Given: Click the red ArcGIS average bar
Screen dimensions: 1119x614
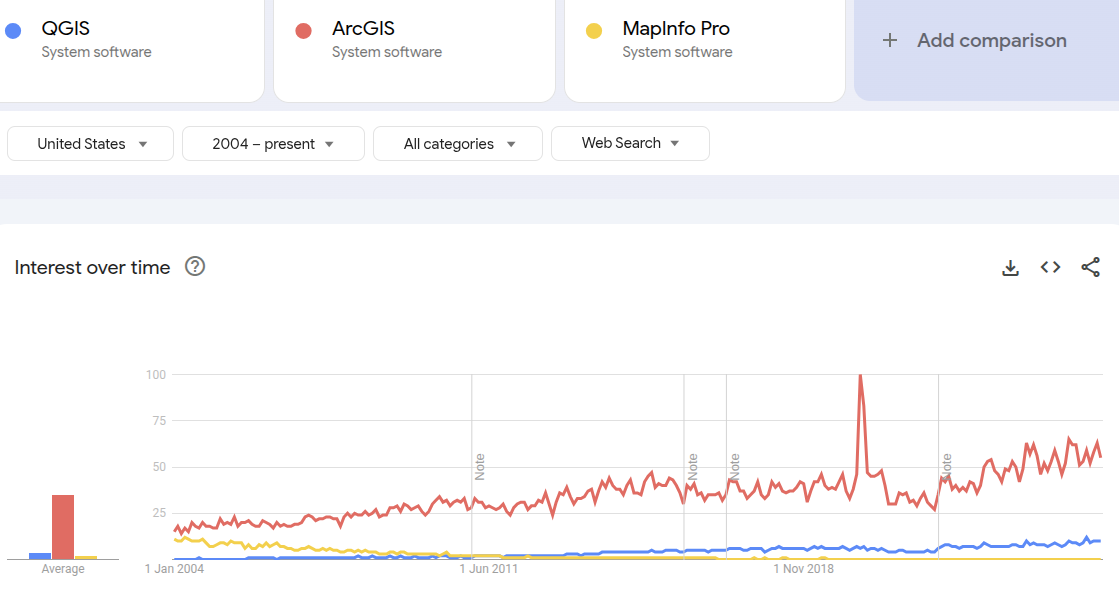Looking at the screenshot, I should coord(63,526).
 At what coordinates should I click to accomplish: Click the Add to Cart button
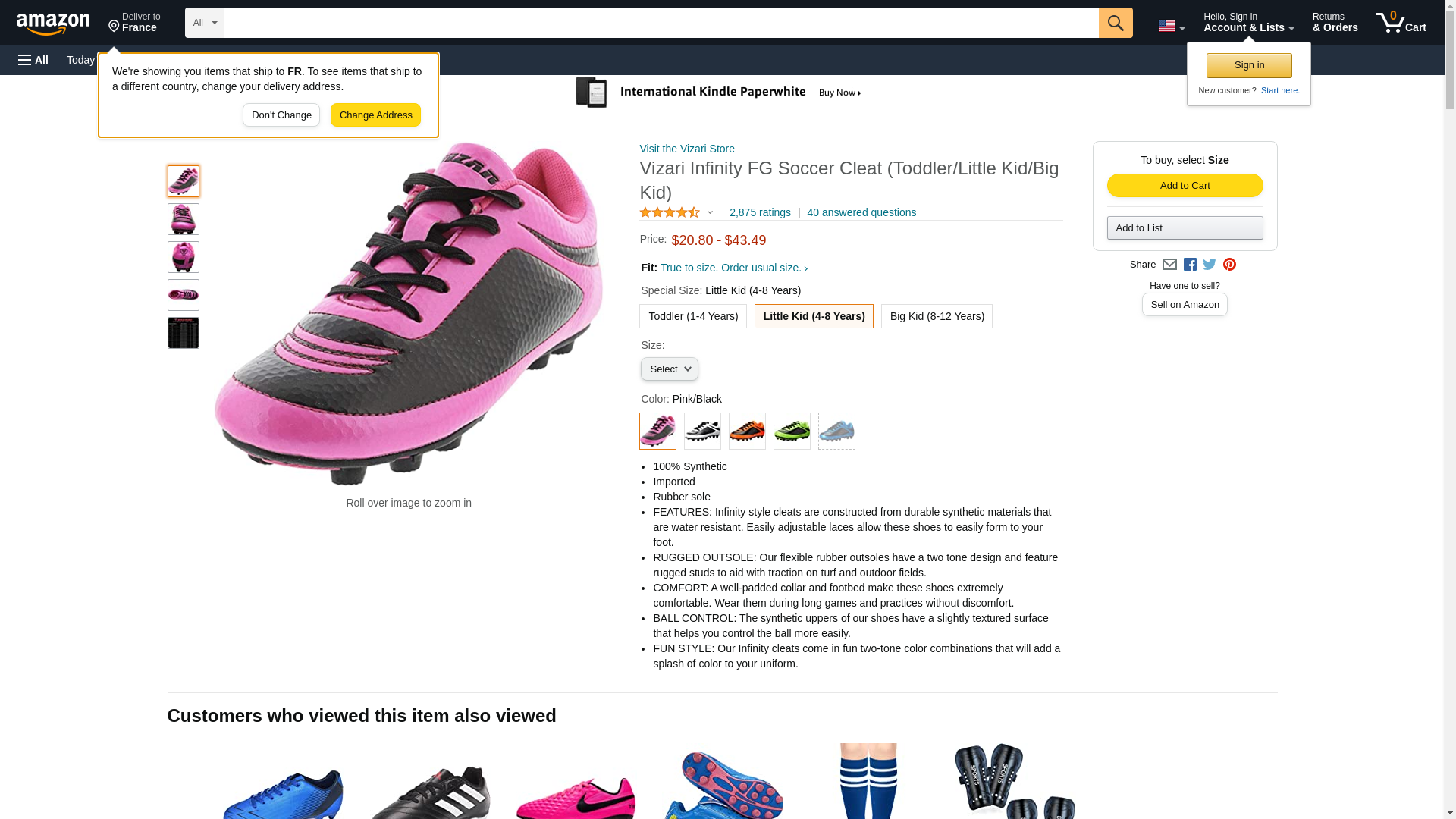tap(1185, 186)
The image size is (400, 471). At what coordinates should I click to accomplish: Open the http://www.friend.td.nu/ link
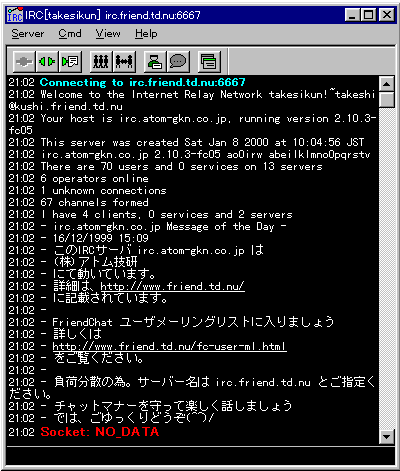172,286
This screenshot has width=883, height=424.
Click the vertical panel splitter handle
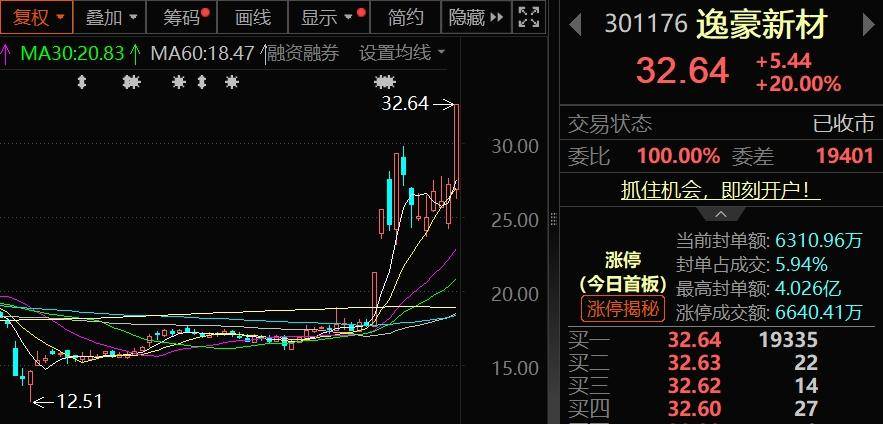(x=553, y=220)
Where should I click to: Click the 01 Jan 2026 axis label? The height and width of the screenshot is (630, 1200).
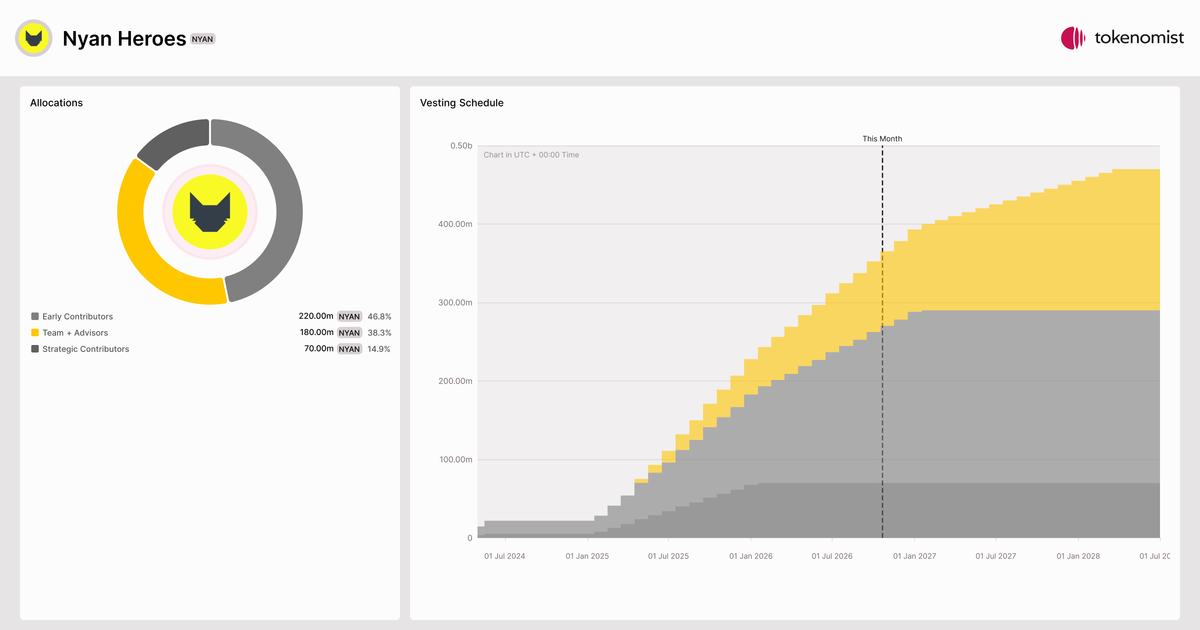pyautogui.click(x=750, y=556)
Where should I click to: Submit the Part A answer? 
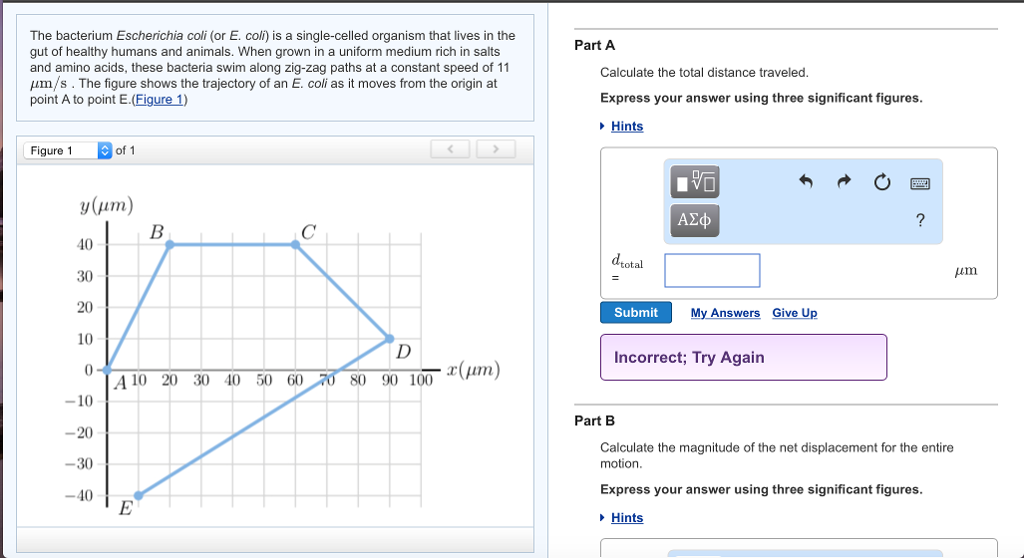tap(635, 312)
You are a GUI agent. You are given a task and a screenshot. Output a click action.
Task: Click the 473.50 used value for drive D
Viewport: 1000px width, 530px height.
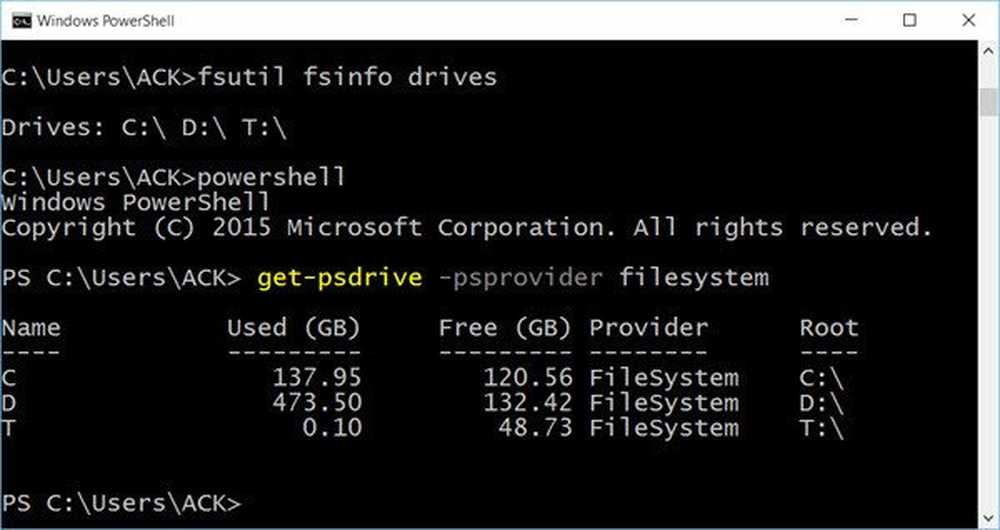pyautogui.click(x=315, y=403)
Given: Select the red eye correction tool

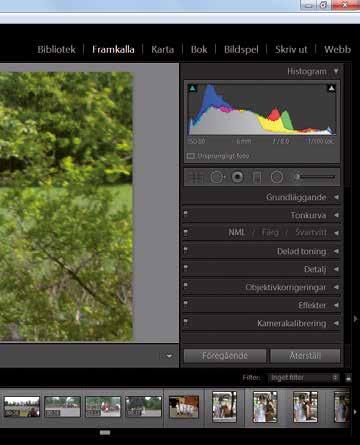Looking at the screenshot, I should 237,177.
##############################
#### WHAT TO DO:
Write out the whole listing above exactly, minus images.

#### EXERCISE RESULT:
Given: Click the red ArcGIS average bar
Screen dimensions: 1119x614
Looking at the screenshot, I should coord(63,526).
 At what coordinates should I click to accomplish: Click the Add to Cart button
tap(1185, 186)
The image size is (400, 471). At what coordinates should I click to accomplish: Open the http://www.friend.td.nu/ link
172,286
This screenshot has width=883, height=424.
Click the vertical panel splitter handle
(x=553, y=220)
Where should I click to: Click the 01 Jan 2026 axis label? The height and width of the screenshot is (630, 1200).
pyautogui.click(x=750, y=556)
Where should I click to: Submit the Part A answer? 
tap(635, 312)
You are a GUI agent. You are given a task and a screenshot. Output a click action.
Task: Click the 473.50 used value for drive D
Viewport: 1000px width, 530px height.
pyautogui.click(x=315, y=403)
Given: Select the red eye correction tool

Looking at the screenshot, I should 237,177.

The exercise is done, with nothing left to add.